Currently, dividend income is taxed at 0%, 25% or 30.55% depending on whether your total income (including the dividend extracted) puts you on the basic rate, higher rate or additional tax rate. However, as of April 2016 this will significantly change.
The notional 10% tax credit on dividends will be abolished and a £5,000 tax free dividend allowance will be introduced. Any dividend extracted that exceeds £5,000 will be subject to tax depending on your tax rate – 7.5% for basic rate, 32.5% for higher rate and 38.1% for additional rate payers. Any dividend received by pensions or ISAs will be unaffected.

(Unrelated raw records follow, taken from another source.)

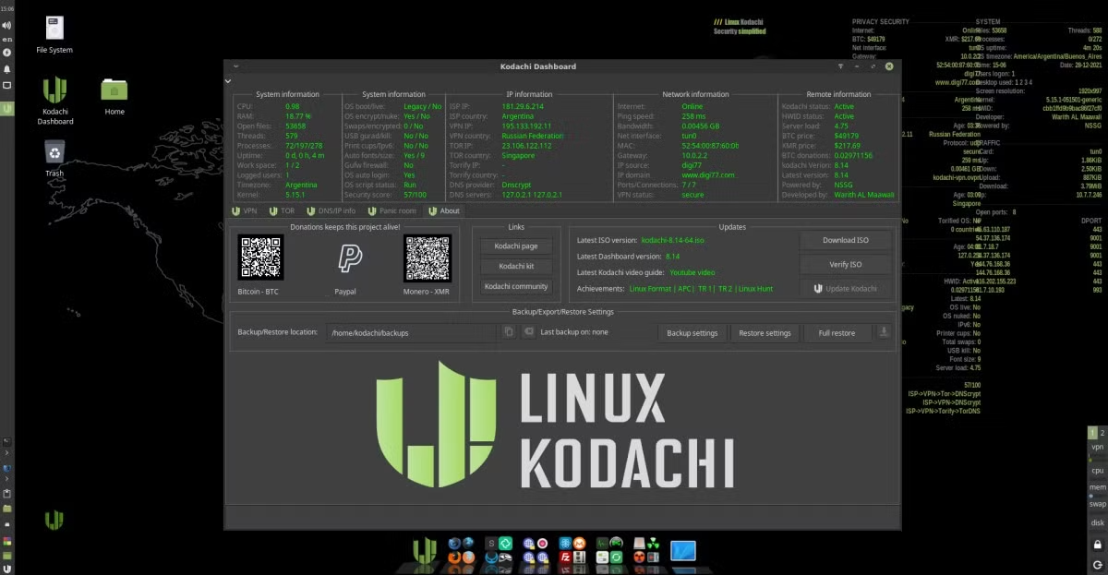Image resolution: width=1108 pixels, height=575 pixels.
Task: Click the Backup/Restore location path field
Action: coord(414,332)
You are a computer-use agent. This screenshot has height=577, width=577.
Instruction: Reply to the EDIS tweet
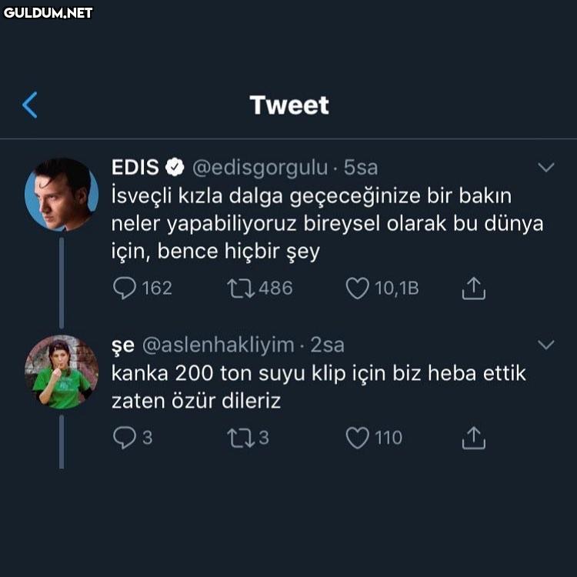125,288
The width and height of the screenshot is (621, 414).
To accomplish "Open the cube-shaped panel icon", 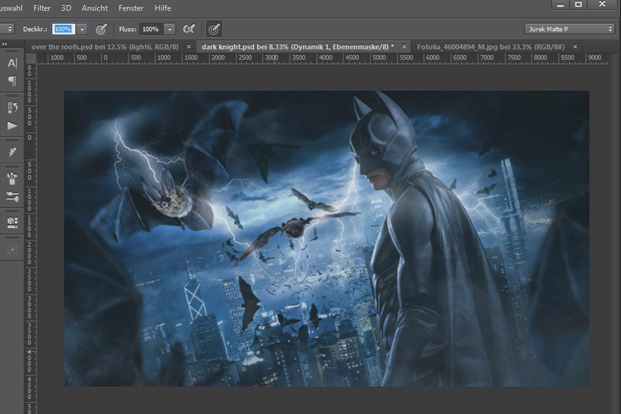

When this is put into practice it will mean that basic rate taxpayers receiving dividends in excess of £5,000 will inevitably be paying more tax. This is because currently they will not be paying any tax on dividends, whereas with the new tax system they will be paying tax on any dividend extracted that exceeds £5,000.
It is also worth noting that individuals who are basic rate payers and who received dividends in excess of £5,001 will need to complete a self-assessment return form from 6th April 2016.